Camille Corot (Paris, 1796 - Paris 1875) was an influential 19th century French painter who is best known for his landscape paintings. His artistic style inspired many Impressionists. From 1825 to 1828, Corot lived in Italy and honed his artistic skills. In the 1850s, Corot began to paint in a softer style, using a restricted palette of colors. Collectors and dealers were scrambling to buy his work as the 1850s progressed. Corot was in close contact with and influenced by painters of the realistic Barbizon school, such as Jean-François Millet, Théodore Rousseau and Charles-François Daubigny. Corot's landscapes and plein air sketches also served to inspire Impressionist painters. Devoted to painting, Corot continued to work throughout his life, producing more than 3,000 pictures during his career. In the 1860s, he also experimented with photography and printmaking and used a technique called cliché-verre to combine the two.

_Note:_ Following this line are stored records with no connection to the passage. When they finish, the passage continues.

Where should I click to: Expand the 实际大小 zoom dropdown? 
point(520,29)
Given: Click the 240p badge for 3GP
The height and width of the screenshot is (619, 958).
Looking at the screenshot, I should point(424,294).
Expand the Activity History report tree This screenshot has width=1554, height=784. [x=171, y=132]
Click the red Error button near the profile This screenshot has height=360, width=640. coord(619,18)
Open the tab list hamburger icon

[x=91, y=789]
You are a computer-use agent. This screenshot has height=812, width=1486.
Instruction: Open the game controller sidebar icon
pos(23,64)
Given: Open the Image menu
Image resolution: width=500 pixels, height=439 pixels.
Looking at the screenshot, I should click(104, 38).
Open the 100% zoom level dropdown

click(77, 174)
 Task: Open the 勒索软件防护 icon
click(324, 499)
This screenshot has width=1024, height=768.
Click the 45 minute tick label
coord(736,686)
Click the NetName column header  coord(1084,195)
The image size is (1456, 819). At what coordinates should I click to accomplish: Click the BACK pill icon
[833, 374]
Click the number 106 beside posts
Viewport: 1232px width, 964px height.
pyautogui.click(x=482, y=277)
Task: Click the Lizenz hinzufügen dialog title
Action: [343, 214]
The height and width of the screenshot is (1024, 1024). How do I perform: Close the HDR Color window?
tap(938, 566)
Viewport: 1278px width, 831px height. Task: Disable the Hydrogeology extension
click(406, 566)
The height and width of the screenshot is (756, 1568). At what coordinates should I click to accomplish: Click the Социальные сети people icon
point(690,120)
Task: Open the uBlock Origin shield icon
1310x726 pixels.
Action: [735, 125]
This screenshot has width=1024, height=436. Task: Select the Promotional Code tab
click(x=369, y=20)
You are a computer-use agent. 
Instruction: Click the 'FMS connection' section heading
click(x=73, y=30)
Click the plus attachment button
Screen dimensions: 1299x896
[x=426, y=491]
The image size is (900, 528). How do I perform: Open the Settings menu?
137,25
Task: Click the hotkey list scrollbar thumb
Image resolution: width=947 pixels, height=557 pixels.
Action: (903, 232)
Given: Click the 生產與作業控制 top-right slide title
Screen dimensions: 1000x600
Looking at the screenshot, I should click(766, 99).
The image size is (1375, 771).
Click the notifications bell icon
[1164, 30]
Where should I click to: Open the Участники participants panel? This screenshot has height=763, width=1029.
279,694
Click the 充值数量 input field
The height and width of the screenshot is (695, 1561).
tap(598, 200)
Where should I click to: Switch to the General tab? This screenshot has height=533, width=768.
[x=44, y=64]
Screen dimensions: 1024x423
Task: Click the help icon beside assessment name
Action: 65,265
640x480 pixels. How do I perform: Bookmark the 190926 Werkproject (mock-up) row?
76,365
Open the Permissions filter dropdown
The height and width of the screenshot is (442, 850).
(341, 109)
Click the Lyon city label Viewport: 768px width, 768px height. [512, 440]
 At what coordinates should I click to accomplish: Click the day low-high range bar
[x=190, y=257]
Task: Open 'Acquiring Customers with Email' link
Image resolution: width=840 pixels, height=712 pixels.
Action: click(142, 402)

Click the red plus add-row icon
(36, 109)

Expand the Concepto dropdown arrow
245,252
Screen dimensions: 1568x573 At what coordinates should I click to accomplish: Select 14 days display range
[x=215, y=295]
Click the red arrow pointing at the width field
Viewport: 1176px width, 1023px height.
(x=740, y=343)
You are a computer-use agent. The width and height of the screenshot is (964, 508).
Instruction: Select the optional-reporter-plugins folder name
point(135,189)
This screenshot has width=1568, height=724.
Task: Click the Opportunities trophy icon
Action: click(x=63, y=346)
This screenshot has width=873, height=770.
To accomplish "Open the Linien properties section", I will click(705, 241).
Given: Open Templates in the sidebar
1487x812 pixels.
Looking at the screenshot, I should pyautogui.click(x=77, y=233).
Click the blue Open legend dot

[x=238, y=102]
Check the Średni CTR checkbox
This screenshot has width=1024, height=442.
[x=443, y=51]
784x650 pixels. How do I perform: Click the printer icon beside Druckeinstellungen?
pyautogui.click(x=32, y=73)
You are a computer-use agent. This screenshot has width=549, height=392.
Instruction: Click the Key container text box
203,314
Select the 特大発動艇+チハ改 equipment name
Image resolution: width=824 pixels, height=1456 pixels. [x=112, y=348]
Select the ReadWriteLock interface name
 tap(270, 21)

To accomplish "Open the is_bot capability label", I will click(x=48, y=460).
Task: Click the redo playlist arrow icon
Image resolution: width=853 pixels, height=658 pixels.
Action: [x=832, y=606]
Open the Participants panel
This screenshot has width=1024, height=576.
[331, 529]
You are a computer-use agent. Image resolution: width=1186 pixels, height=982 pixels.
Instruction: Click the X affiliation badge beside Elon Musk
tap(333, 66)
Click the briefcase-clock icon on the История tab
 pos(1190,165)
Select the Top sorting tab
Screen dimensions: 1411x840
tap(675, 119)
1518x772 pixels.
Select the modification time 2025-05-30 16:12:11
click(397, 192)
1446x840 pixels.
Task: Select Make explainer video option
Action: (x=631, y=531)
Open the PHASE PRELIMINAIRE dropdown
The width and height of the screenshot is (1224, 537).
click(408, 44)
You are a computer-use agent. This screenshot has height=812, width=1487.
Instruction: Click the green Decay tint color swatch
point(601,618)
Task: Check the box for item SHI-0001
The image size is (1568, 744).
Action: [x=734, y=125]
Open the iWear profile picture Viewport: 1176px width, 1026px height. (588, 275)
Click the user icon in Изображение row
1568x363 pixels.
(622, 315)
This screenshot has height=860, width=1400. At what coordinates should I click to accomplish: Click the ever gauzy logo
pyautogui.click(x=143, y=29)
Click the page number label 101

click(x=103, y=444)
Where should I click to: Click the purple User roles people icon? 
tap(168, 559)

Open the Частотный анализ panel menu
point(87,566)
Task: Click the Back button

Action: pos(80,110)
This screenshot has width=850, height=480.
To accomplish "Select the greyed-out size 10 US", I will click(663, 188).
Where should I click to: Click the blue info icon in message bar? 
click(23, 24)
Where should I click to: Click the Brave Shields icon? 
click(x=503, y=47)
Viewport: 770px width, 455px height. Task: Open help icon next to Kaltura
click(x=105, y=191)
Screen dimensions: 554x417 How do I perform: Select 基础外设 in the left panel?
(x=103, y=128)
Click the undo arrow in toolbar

Image Dimensions : 18.5 x 25.5 cm
About Jean-Baptiste-Camille Corot
Known for bridging the Neoclassic tradition of allegory set in nature with Realism and plein air practice, Jean-Baptiste-Camille Corot embarked on his artistic career by studying landscape painting. Although he initially struggled to gain acceptance in the establishment, Corot flourished as a landscapist, benefiting from multiple trips around Europe, especially Italy. His early oil sketches, painted outdoors and characterized by their bright colors, fluid brushstrokes, and prioritization of the expression of mood and atmosphere over topographical details, greatly influenced the Impressionists. In addition to poetic landscapes he painted portraits, and, seeking greater recognition at the Paris Salon, biblical and mythological scenes, which were considered the highest form of painting. Despite only moderate success in the Salon, his body of work earned accolades from the influential poet and critic Charles Baudelaire and fellow artists such as Eugène Delacroix.